The contract ensures that any money for stumpage will be remitted to the town, but it also provides significant learning opportunities for students. The forestry department has worked with many towns in Franklin county, but never on quite so large a scale.
“We’ve been doing it for quite a few years; we’ve had different projects: like in Strong, we were at the Lance Ball park—we did some work there—we did some work for Farmington on the Whittier road—there was a lot of erosion, so we were helping with erosion control putting in vegetation and trees,” Rodney Spiller of the forestry department said. “The good thing about it, when we do have a contract, the kids understand that in the field this is something they’re going to have to learn, so it does make it nice to be able to go over that with the kids.”
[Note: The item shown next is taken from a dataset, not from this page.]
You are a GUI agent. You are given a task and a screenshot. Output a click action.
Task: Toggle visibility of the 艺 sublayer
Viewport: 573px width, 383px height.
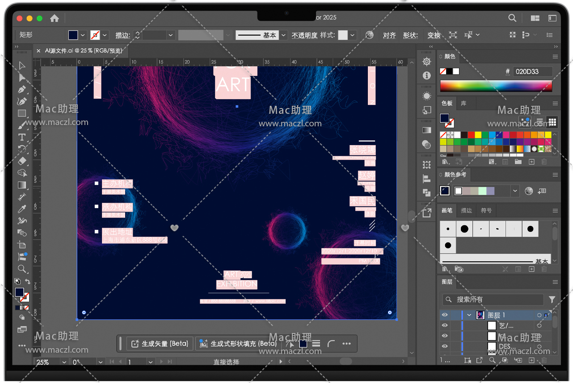point(445,326)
They typically take care of the 300 acres of school land to practice management skills and silviculture. This semester Spiller and his co-teacher, Brenda Medcoff, have worked with Chesterville to help with overgrowth on some of the roads, which is how this opportunity came about.
“They said we have a couple lots that haven’t been touched in a while and they’d like us to take a look at it. So we stopped by with one of the selectmen and we talked about perhaps having that as a place that we could teach the kids from stump to product,” Spiller said.
Part of the excitement about this project is not only teaching students about contracts and management, but also that the plot of land is large enough for the students to learn about, write and enact their own plans and further their experience with these practices. They’ll also be able to use and gain experience with much of the equipment that’s been acquired by the forestry department. Both teachers are excited.
“It’ll be kind-of cool because they’re going to be included to write the contract and walk the property to make sure they know the borderlines and species of trees, and what the priority will be in each section,” Spiller said.
“It’ll actually give us a chance to show them different techniques based on objectives,” Medcoff said. “Like, what are you going to take if your goal and objective is to encourage wildlife versus trying to get a certain type of stand to grow…there’s a lot of opportunity there that we don’t normally get.”
Because of the restrictions of the pandemic, the enrollment in the forestry department has been low and the topic itself has not been easy to teach in the classroom; Spiller stated that it’s hard to teach a student who has never touched a chainsaw how to use one from a distance and standards were difficult to meet as a result. But they’re hopeful that with the lifting of restrictions and the appeal of such a big learning opportunity, their numbers will come back up.
“They basically weren’t able to get a lot of certifications because they couldn’t get the hours in…it’s kind of hard to teach that way,” Medcoff said.
Both teachers are also hopeful that this will provide graduating students with more opportunities for direct employment.